The Kansas City Chiefs continue their second day of team drills in pads today. Fans will undoubtedly enjoy the day as much as they did Friday. Yet, one of the day’s hot topics will be the new contracts Tua Tagovailoa and Jordan Love signed yesterday. Their latest deals push Patrick Mahomes out of the Top Ten paid quarterbacks in the NFL.
I’m the last person who will question the amount of money Patrick Mahomes earns in the NFL. Nor could I reasonably calculate the money he receives as a pitchman for significant companies and his brand reaching roughly $20 million in annual revenues.

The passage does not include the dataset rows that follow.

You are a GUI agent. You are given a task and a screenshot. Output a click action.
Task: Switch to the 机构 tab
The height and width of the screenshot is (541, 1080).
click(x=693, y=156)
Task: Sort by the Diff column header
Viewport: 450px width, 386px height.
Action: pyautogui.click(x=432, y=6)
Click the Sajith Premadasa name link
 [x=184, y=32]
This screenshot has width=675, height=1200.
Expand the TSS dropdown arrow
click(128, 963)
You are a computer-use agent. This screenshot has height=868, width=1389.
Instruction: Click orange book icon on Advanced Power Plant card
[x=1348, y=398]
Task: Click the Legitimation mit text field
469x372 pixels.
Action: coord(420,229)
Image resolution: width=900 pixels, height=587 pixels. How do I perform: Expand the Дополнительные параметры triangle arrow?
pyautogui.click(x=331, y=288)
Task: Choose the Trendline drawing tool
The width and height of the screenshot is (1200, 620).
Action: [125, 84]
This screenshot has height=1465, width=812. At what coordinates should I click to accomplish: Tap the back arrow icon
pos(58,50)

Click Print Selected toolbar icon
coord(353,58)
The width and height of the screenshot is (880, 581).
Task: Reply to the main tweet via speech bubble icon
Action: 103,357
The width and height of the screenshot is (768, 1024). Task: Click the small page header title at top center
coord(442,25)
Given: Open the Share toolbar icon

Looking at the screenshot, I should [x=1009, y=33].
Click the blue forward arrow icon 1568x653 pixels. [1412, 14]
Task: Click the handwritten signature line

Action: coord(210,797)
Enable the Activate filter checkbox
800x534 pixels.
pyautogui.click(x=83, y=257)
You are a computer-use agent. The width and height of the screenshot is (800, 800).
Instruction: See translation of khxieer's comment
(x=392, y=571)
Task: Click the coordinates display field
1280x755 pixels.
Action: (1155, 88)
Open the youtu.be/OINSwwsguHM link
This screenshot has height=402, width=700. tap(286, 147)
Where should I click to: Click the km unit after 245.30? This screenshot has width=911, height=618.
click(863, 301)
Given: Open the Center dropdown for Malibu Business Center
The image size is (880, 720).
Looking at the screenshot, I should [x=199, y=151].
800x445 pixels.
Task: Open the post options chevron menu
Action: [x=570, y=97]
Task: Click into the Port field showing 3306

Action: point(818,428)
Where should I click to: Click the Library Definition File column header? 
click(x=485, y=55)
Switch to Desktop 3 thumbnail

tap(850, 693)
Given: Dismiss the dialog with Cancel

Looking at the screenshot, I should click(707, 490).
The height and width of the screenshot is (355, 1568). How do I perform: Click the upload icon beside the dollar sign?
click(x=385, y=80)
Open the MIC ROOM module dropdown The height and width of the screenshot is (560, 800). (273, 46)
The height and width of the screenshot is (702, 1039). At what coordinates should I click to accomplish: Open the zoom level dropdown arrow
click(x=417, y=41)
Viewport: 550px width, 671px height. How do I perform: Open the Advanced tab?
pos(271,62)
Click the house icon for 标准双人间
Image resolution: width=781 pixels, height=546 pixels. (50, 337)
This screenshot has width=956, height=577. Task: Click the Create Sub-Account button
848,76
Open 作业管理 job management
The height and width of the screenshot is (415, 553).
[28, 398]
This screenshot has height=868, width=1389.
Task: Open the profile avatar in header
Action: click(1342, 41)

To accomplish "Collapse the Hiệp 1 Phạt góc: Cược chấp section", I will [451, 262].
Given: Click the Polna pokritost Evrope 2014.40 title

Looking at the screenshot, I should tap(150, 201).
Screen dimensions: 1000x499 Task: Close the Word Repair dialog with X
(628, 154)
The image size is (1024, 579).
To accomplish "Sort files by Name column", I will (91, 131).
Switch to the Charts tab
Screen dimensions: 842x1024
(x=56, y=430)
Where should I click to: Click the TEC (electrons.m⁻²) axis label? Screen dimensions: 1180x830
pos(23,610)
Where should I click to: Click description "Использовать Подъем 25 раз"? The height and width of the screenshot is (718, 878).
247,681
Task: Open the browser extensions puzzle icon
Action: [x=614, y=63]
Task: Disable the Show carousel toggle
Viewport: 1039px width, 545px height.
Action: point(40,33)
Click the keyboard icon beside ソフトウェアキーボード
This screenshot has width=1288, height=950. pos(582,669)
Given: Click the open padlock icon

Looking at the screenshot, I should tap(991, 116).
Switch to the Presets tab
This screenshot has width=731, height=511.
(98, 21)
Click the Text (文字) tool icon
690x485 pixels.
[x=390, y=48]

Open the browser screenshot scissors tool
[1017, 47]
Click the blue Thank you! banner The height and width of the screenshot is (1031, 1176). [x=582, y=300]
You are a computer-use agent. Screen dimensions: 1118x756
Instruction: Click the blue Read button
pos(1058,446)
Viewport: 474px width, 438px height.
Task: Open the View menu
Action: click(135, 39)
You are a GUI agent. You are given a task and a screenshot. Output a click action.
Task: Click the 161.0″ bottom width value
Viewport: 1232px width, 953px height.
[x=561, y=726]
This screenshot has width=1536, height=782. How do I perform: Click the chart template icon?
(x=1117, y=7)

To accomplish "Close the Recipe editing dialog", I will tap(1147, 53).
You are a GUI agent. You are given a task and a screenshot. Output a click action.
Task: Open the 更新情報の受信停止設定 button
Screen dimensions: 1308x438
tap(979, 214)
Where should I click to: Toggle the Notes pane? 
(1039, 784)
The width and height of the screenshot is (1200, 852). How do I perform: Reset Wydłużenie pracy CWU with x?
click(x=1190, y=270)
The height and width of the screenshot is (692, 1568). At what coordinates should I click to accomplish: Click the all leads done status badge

I do know that if Mahomes was still in college, there’s no doubt that he’d receive more NIL money than any other athlete in history. As it stands now in the NFL, if you look at the recent deals of Tua, Jordan Love, and Trevor Lawrence, none have won squats at the NFL level. Combined, they have won a single playoff game to date. That was Lawrence, who capitalized on the Los Angeles Chargers’ second-half collapse in 2022.
Mahomes and the Chiefs restructured his contract and accelerated the payout from 2023 to 2026. In other words, based on the deal he signed with the Chiefs four years ago, the team is paying out the value of those years for $208.1 million through the end of the 2026 season. For those bad at math, that’s roughly $55.2 million, which changes yearly.
Add that to his endorsement, and Mahomes will earn roughly $75 million to play quarterback in the NFL in 2024.
So, if you’re feeling sorry for Mahomes, it’s not necessary. Yet, when you combine all the quarterbacks ahead of Mahomes in salary, none of them has ever won a Super Bowl. Only Joe Burrow left the bunch and lost that chance to the Los Angeles Rams.
Yet that’s not my rub. I don’t understand why NFL owners must pay their franchise quarterback record money with expansive guarantees when they cannot win a Super Bowl.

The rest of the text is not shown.